Nicke se pone repentinamente en pie. Tiene las mejillas coloradas.
– Wailord está enfadado. Muy, muy enfadado.
Simone se vuelve entonces hacia Aida, que traga con fuerza y luego cierra los ojos.
– ¿Quién es Wailord? -inquiere-. ¿De qué va todo esto?
La chica apaga el cigarrillo y luego dice con voz vacilante:
– Han desaparecido.
– ¿Quiénes?
– Una pandilla de chicos que nos molestaban a Nicke y a mí. Eran horribles, me señalaban, iban a hacer una…
Guarda silencio y mira a su madre, que deja escapar un bufido.
– Hicieron un muñeco… de mamá -dice Aida con lentitud.
– Idiotas… -silba la madre desde el otro sillón.
– Utilizan nombres de los distintos personajes de Pokémon. Se hacen llamar Azelf, Magmortar o Lucario y a veces, no sé por qué, se intercambian los nombres.
– ¿Cuántos son?
– No lo sé, quizá sólo sean cinco -contesta-. Son chicos, el mayor tiene mi edad. El menor seguramente no tiene más de seis años. Un día decidieron que todos los que vivían aquí debían darles algo -dice Aida alzando por primera vez la vista hacia Simone.
Sus ojos son del color del ámbar, hermosos y claros, pero parecen aterrados.
– Los demás chicos tenían que darles golosinas, bolígrafos… -continúa con su débil voz-. Vaciaban sus huchas para evitar que les pegaran. Otros les daban sus cosas: el teléfono móvil, un juego de la Nintendo. Yo les di mi chaqueta y también cigarrillos. A Nicke simplemente le pegaban sin más y le quitaban todo lo que llevaba encima. Eran lo peor…
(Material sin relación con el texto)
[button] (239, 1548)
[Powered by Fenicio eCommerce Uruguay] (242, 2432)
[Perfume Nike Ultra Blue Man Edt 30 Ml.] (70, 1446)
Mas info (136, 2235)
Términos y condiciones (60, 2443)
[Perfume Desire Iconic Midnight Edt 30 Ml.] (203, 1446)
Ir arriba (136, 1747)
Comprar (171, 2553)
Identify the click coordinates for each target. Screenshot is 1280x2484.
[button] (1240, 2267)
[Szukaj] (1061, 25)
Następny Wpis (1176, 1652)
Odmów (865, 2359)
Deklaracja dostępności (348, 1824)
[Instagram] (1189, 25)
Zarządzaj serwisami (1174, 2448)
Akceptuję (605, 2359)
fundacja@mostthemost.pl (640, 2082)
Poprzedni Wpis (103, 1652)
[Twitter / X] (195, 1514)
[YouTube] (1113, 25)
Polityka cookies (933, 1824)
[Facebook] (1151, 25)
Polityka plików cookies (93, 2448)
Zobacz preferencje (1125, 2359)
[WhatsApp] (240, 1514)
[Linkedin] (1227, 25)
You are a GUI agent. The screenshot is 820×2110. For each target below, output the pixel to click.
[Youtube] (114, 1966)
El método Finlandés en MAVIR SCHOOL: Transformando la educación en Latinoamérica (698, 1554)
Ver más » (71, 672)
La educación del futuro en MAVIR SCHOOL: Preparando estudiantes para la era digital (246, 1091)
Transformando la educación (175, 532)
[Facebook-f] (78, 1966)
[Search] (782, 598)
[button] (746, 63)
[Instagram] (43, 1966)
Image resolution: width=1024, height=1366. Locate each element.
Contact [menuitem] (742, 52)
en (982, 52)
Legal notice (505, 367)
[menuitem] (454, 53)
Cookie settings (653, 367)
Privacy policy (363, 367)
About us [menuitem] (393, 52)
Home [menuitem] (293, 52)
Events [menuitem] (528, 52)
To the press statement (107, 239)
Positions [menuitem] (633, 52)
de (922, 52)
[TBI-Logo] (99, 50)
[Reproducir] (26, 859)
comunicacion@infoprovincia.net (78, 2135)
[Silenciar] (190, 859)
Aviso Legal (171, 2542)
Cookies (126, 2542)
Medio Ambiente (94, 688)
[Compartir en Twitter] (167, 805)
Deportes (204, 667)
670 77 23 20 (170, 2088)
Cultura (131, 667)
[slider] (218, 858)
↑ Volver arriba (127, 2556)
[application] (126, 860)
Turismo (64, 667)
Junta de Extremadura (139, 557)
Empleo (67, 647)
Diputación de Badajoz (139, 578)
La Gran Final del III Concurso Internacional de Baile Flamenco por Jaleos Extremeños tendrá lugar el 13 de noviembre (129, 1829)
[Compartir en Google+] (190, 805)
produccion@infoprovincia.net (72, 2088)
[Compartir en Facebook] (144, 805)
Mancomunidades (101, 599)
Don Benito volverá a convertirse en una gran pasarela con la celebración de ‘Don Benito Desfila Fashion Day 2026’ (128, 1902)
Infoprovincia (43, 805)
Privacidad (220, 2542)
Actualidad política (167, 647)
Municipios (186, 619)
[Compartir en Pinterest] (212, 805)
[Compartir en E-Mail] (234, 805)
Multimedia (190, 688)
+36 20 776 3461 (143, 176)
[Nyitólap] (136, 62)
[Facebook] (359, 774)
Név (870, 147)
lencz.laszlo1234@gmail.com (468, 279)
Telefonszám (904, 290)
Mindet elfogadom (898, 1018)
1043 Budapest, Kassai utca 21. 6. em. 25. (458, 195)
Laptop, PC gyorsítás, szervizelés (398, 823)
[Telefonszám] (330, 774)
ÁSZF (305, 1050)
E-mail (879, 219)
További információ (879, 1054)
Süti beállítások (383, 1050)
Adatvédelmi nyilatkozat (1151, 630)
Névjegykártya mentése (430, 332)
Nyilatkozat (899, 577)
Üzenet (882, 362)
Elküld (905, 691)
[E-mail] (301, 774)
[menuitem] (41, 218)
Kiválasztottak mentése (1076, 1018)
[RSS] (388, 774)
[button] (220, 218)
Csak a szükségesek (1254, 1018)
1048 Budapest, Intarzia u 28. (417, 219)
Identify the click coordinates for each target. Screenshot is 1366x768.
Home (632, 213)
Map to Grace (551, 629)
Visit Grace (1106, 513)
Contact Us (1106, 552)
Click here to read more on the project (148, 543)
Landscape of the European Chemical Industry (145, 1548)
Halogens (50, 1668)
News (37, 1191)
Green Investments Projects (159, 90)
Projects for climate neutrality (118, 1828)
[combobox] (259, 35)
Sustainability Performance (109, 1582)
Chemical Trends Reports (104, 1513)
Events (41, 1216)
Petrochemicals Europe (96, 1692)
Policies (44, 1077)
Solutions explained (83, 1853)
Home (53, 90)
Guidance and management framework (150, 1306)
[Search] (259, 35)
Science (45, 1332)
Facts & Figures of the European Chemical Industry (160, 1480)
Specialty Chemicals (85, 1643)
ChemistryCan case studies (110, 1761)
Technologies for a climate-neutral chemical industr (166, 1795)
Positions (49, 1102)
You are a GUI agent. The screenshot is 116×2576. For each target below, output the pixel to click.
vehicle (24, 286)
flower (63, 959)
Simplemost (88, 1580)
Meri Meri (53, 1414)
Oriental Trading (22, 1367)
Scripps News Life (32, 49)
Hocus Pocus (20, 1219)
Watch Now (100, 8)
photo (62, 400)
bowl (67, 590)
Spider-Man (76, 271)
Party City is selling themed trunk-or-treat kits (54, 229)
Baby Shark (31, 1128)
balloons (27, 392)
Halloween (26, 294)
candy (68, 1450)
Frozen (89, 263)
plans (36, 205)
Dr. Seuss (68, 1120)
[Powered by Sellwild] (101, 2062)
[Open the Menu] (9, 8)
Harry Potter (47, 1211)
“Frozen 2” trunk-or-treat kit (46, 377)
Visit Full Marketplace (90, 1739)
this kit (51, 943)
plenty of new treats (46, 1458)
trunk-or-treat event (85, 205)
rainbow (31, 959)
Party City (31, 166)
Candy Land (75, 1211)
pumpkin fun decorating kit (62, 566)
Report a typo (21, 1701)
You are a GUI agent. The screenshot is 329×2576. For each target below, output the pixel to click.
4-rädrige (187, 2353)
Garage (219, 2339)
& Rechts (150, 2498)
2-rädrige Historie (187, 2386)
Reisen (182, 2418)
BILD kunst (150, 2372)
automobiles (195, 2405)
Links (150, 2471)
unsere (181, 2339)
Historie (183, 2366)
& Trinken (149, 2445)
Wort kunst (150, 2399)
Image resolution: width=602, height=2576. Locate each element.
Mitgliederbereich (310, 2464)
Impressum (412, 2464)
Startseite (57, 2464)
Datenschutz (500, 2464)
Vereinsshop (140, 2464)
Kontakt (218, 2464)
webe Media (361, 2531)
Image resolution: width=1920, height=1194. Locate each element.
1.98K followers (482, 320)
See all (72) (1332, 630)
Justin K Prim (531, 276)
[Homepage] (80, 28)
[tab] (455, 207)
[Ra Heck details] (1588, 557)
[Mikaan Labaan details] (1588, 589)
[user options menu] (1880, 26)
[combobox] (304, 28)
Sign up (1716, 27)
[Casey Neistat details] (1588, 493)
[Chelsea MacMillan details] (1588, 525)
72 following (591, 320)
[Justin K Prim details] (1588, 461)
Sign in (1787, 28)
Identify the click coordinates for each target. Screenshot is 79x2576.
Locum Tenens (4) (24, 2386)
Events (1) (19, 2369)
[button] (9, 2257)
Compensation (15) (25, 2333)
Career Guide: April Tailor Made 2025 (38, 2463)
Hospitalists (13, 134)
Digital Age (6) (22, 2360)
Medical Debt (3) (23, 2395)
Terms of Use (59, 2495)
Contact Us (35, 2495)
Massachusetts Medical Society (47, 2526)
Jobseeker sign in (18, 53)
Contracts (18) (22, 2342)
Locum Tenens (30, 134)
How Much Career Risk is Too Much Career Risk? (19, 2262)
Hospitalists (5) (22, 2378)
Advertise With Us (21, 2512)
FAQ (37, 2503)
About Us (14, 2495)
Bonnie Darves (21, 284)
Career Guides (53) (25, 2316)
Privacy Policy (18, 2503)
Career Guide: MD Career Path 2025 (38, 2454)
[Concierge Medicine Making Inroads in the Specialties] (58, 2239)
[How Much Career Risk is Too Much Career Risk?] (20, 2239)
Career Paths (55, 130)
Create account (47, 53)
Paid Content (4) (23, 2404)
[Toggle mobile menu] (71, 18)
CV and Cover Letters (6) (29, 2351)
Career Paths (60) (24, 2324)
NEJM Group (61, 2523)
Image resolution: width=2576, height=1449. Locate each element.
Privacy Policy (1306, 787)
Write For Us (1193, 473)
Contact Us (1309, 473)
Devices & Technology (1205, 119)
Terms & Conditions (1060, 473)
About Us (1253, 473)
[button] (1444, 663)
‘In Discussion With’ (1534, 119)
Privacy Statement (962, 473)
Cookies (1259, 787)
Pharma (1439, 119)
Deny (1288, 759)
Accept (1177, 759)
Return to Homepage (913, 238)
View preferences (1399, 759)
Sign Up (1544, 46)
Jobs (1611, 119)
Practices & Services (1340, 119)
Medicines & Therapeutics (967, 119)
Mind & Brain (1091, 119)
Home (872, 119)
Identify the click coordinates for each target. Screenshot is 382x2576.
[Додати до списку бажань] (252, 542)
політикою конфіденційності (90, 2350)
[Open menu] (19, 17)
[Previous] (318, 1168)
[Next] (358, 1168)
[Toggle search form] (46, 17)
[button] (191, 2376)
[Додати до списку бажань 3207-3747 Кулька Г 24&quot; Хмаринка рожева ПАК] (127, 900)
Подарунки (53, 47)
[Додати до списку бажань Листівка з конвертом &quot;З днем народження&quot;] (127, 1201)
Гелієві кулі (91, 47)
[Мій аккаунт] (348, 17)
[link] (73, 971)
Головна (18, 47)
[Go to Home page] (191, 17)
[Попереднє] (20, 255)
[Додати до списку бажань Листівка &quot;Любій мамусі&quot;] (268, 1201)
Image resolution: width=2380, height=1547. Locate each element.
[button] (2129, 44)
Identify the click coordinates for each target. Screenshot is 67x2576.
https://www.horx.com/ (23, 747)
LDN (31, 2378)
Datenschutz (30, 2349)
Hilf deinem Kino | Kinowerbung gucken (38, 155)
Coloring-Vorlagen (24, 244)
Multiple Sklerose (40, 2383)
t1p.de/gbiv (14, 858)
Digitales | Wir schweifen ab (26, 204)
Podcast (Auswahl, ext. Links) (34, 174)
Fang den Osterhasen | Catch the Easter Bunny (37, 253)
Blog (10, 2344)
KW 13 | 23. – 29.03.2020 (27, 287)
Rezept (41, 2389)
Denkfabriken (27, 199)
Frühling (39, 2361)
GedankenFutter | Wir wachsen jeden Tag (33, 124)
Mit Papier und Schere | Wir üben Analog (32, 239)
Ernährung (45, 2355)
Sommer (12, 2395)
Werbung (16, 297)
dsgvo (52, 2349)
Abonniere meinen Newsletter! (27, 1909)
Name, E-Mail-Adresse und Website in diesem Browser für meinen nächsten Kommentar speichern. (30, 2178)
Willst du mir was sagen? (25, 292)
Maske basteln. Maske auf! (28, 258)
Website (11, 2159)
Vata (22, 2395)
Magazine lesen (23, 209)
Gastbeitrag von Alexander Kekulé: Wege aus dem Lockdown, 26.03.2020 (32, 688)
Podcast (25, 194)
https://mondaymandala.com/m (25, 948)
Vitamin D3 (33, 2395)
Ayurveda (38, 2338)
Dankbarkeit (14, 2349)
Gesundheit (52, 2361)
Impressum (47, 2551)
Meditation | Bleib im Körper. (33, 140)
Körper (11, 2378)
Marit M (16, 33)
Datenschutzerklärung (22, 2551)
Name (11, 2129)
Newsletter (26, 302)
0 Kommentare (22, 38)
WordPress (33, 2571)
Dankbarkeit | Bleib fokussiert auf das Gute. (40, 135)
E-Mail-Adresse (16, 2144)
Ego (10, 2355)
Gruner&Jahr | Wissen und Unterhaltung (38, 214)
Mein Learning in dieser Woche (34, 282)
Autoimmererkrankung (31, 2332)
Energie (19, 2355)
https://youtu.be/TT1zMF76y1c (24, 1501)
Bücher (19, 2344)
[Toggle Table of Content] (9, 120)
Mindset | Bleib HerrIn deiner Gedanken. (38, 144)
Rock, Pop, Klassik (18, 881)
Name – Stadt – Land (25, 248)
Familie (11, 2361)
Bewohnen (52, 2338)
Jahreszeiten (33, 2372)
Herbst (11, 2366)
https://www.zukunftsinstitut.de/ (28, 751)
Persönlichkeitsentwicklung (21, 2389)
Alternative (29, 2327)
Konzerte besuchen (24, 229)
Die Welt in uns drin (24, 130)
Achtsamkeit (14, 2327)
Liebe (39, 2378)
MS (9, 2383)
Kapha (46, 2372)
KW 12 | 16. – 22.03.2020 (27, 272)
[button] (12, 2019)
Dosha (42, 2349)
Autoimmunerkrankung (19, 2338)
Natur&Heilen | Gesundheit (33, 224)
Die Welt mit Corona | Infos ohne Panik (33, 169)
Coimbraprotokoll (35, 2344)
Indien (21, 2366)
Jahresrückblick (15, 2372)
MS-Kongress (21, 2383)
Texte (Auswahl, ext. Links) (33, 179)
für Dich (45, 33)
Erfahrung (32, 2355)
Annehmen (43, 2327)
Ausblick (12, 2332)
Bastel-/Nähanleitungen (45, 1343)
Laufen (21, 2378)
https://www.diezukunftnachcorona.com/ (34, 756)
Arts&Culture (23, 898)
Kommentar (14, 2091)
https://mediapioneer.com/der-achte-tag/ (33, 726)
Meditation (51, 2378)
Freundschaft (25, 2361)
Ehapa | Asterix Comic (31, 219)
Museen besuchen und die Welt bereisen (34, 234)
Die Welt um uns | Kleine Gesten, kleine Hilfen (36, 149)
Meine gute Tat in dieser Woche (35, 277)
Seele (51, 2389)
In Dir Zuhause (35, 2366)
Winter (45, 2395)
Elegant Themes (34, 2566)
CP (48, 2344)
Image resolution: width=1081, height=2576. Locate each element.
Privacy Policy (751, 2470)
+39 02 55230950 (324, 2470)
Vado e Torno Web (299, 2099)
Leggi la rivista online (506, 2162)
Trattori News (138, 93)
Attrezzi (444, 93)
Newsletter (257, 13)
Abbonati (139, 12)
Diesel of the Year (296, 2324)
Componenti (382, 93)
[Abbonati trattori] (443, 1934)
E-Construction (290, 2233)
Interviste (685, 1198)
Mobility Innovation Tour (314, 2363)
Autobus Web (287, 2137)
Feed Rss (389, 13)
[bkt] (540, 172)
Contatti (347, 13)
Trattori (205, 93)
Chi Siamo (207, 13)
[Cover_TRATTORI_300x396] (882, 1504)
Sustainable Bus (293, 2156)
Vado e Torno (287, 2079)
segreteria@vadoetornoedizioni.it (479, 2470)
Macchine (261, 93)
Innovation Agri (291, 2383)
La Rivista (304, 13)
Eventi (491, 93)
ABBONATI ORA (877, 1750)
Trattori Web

Su voz se apaga y las lágrimas brotan de sus ojos.
– ¿Se han llevado a Benjamín? -pregunta Simone sin rodeos.
La madre agita la mano en el aire.
– Ese… chico… no… está… bien…
– Contéstame, Aida-exige Simone-. ¡Contéstame!
– No le grite… a mi… hija -dice la madre con voz sibilante.
Simone sacude la cabeza y dice una vez más en un tono aún más afilado:
– ¡Ahora vas a contarme todo lo que sabes! ¿Me oyes?
Aida traga con fuerza.
– No sé mucho -dice finalmente-. Benjamín intervino, les dijo a esos chicos que en adelante nosotros no les daríamos nada más. Wailord se puso como loco. Dijo que nos declaraba la guerra y exigió que le diéramos una gran cantidad de dinero.
Enciende un nuevo cigarrillo. Temblorosa, da una calada, hace caer la ceniza con cuidado en el cenicero verde y luego continúa:
– Cuando Wailord se enteró de la enfermedad de Benjamin, repartió agujas entre los demás chicos para que le pincharan…
Guarda silencio y se encoge de hombros.